The Proving Ground: Victor's Actual Routine
The Proving Ground: Victor's Actual Routine
Fair warning: this isn't optimized. It's not periodized. It's not based on a study. It's what I actually do 5 days a week. It works because I show up, not because the programming is clever.
Morning Session (Fasted, Before Work)
30 minutes on the stationary bike. Moderate pace, nothing crazy. Then the calisthenics circuit.
| Exercise | Total Reps | Set Size | Notes |
|---|---|---|---|
| Push-ups | 250 | 25-50 | Strict form, chest to floor |
| Pull-ups | 100 | 10-15 | Dead hang, full extension |
| Squats | 200 | 25-50 | Below parallel or it doesn't count |
| Dips | 100 | 15-20 | Full lockout at top |
Takes about 45 minutes total including the bike. So roughly 75 minutes for the whole morning session.
Why morning: It's the proving ground. Before your inbox. Before Slack. Before anyone else's priorities touch your brain. Every morning you finish this, you've already collected evidence that you can do hard things you don't feel like doing. That evidence compounds.
Afternoon Session (Post-Work)
Standard progressive overload weight training. Nothing revolutionary.
- Rotation: Chest/Tri, Back/Bi, Shoulders/Legs
- Volume: 4-5 exercises, 3-4 sets, 8-12 reps
- Intensity: Heavy enough that the last 2 reps are a fight. If you finish the set comfortable, add weight.
Then 15-20 minutes on the heavy bag. 3-minute rounds, 1-minute rest. Not training for a fight. Training for stress relief and conditioning. Hitting something heavy after a long day is better therapy than most things you'll pay for.
The Honest Part
I smoke on weekends. I drink on weekends. I eat clean during the week and less clean on weekends. I'm not pretending to be a fitness influencer. I'm not selling supplements. I'm a guy who trains because the alternative is worse.

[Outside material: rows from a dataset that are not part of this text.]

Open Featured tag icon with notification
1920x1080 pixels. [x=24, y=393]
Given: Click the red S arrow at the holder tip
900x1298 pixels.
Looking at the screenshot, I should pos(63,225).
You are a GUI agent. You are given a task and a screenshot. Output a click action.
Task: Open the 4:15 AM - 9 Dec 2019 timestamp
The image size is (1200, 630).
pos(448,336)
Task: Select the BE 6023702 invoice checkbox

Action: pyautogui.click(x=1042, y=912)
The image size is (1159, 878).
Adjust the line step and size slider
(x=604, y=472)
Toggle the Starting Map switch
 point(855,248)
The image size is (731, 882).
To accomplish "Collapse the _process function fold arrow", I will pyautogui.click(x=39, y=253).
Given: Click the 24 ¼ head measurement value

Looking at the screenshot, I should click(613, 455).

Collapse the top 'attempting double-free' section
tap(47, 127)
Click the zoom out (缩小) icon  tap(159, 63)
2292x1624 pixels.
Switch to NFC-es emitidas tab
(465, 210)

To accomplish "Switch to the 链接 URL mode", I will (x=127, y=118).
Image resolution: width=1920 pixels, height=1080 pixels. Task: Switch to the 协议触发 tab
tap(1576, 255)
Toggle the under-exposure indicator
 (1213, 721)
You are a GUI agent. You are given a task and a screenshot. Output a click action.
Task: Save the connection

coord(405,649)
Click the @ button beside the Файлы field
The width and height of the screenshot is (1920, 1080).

The routine works despite the imperfections because consistency beats purity. Five hard training days with a messy weekend still puts you ahead of someone who has the perfect plan and skips 3 days a week.
Starting Point
If you can't do these numbers, start with what you can. 50 push-ups instead of 250. 20 pull-ups instead of 100. The numbers don't matter at first. The habit of showing up when the alarm goes off, that's the thing. Build the habit first. The volume follows.